Mais la guerre sévit en Europe et va bientôt gagner l’Amérique. La crainte qu’inspire le développement de la science allemande conduit nos chercheurs auprès d’Einstein*, le plus illustre des réfugiés, et celui-ci écrit au président Roosevelt pour lui signaler la possibilité de cette bombe. Les recherches nucléaires deviennent secrètes et passent sous le contrôle du gouvernement américain.

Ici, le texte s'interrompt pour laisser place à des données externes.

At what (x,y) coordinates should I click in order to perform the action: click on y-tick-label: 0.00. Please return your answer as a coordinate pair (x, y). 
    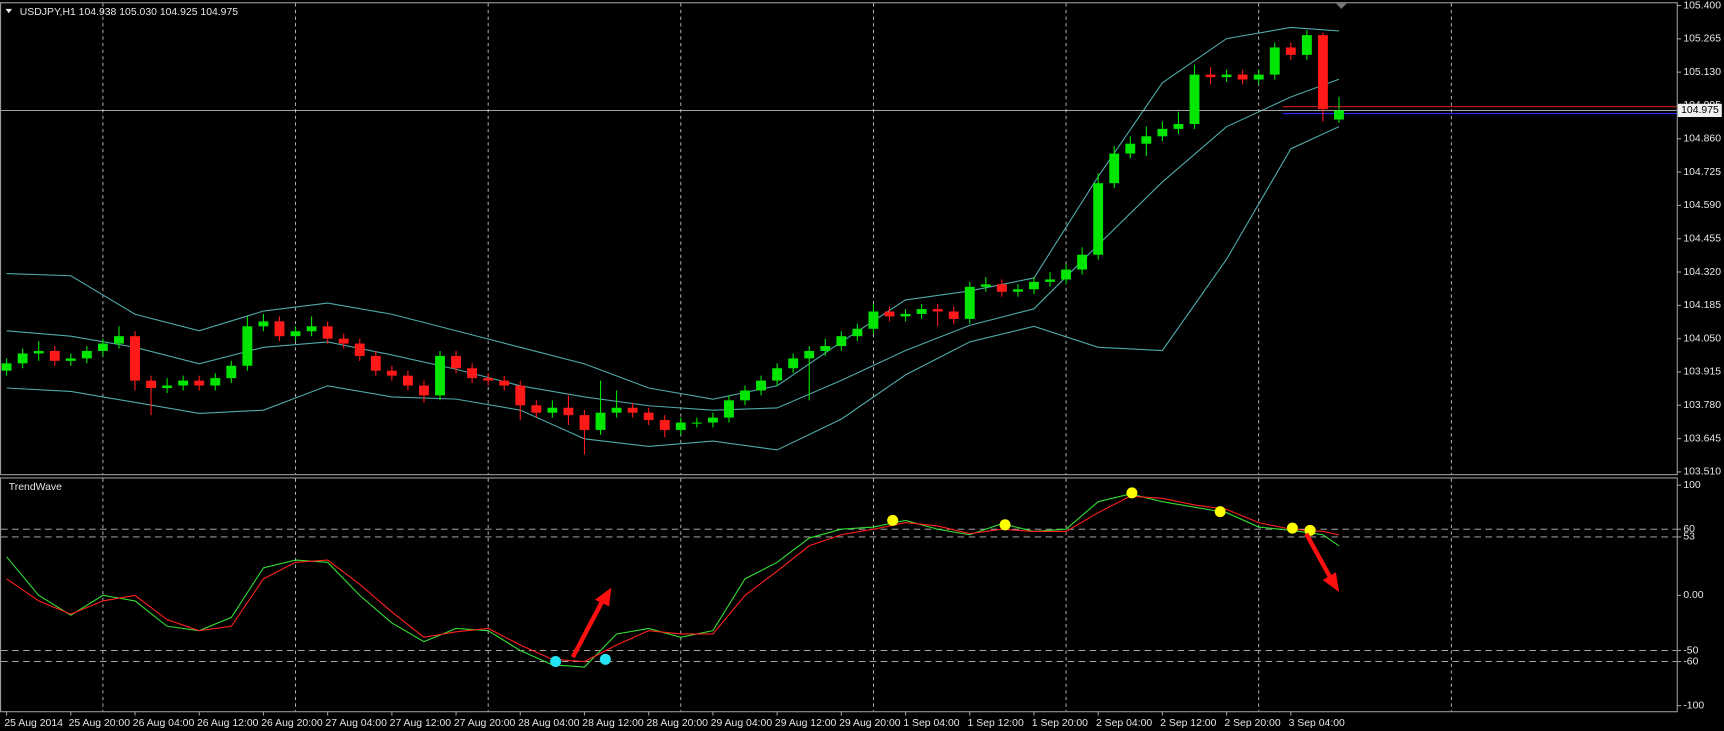
    Looking at the image, I should click on (1693, 596).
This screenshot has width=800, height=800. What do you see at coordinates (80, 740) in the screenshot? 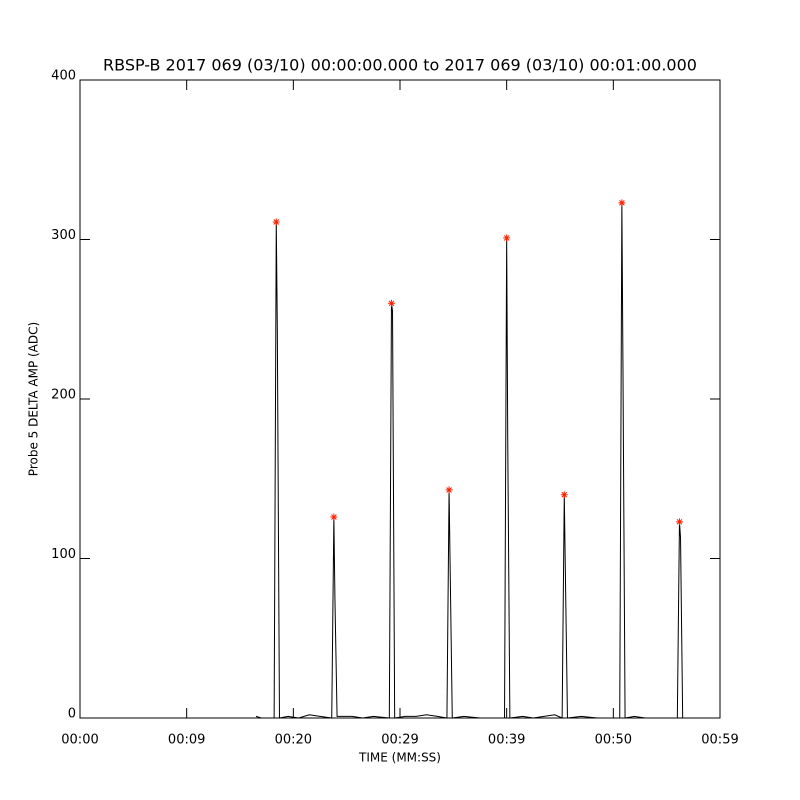
I see `x-tick-label: 00:00` at bounding box center [80, 740].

Le premier réacteur et la bombe atomique

Fermi s’installe à Chicago, pour travailler dans le Laboratoire métallurgique. Et c’est le 2 décembre 1942 qu’est mise en marche la première pile atomique, à uranium naturel et graphite, installée sous une tribune dans un stade sportif.

L’appartenance de Fermi à une nation ennemie des États-Unis lui vaut des vexations. C’est ainsi qu’il doit demander l’autorisation de se déplacer, ne peut employer de poste de radio à ondes courtes, ni posséder d’appareil photographique ou de jumelles. Il va même jusqu’à enterrer dans sa cave une provision d’argent et à envisager un départ précipité pour les îles du Pacifique. Mais, comme sa présence est jugée indispensable, il est naturalisé américain en 1944. C’est alors la préparation de la bombe atomique : Fermi va s’installer avec sa famille au fameux « site Y », c’est-à-dire à Los Alamos, dans le désert du Nouveau-Mexique. Il y retrouve une pléiade de transfuges européens, Niels Bohr, Emilio Segre, Hans Albrecht Bethe*, Edward Teller, groupés sous la direction de Robert Oppenheimer. Leur travail aboutit à l’explosion d’Alamogordo (16 juill. 1945).